[PROVIDED MATERIAL Boundary: Start]
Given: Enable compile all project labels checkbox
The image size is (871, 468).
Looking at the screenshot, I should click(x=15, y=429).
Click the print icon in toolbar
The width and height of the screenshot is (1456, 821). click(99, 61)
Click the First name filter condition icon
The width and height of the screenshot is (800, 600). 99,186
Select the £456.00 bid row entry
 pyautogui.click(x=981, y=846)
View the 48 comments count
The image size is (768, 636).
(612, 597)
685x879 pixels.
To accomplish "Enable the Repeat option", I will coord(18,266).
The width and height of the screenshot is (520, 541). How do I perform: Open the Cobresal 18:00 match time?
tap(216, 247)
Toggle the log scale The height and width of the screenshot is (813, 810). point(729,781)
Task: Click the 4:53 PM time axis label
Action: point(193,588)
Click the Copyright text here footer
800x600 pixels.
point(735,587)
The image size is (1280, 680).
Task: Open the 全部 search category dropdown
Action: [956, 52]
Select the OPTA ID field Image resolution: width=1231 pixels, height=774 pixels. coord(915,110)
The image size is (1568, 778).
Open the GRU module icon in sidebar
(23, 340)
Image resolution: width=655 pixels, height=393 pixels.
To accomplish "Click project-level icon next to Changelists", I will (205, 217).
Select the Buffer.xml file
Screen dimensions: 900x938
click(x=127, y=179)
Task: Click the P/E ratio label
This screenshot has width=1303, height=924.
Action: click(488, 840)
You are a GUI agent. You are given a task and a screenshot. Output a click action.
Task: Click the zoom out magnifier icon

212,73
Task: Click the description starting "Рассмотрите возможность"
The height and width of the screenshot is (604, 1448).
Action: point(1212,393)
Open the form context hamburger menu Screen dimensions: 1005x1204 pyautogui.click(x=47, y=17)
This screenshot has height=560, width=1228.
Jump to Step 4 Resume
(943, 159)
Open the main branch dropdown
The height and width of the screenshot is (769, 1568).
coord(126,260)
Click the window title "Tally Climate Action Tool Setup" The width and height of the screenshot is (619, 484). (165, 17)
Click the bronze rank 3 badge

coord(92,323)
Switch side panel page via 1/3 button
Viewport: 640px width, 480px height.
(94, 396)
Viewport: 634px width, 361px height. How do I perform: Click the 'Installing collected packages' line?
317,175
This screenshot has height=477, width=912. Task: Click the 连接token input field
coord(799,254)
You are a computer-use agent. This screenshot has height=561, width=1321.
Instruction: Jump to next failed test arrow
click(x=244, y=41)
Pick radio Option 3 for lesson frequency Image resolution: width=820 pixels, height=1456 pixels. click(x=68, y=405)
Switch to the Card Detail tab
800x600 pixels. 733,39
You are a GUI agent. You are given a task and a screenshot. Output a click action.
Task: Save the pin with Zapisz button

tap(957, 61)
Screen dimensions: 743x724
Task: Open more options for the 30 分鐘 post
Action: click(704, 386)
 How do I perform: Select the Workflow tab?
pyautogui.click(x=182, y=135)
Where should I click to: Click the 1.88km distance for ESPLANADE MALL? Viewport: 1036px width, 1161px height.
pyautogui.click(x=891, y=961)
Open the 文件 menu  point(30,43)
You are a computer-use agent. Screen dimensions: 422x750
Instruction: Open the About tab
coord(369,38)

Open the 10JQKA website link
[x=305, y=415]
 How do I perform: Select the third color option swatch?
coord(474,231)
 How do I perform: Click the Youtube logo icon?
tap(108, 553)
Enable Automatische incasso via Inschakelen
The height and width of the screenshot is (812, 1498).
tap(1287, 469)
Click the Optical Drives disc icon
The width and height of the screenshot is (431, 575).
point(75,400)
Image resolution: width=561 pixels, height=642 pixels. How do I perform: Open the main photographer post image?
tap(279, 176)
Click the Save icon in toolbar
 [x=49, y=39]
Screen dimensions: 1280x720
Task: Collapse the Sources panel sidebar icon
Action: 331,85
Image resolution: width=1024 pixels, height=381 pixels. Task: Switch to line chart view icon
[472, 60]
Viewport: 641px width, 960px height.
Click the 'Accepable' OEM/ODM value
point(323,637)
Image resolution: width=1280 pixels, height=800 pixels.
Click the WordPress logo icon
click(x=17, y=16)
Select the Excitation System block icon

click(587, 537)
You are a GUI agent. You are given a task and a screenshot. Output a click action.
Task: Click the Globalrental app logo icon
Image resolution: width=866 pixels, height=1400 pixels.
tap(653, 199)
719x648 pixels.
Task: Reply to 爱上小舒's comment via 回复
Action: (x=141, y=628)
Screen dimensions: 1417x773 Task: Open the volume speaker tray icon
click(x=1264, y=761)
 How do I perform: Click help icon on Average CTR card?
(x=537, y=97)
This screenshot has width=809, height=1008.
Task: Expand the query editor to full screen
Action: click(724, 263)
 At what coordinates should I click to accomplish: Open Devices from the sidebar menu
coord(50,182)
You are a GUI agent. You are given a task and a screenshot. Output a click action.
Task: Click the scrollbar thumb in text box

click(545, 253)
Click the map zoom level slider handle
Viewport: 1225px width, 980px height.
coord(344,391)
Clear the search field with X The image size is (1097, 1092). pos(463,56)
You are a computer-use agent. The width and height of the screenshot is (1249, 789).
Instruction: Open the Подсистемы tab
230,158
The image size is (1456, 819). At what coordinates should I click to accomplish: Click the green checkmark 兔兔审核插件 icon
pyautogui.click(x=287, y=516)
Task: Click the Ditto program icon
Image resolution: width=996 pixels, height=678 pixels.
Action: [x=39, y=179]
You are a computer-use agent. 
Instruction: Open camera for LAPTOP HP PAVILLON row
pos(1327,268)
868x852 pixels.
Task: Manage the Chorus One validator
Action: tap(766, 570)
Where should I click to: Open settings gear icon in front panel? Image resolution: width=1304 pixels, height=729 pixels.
[PROVIDED MATERIAL Boundary: End]
[WHAT TO PRODUCE] Copy each line of the listing that includes "Enable".

[ANSWER SPACE]
Given: Enable compile all project labels checkbox
To accomplish "Enable the Repeat option", I will coord(18,266).
Enable Automatische incasso via Inschakelen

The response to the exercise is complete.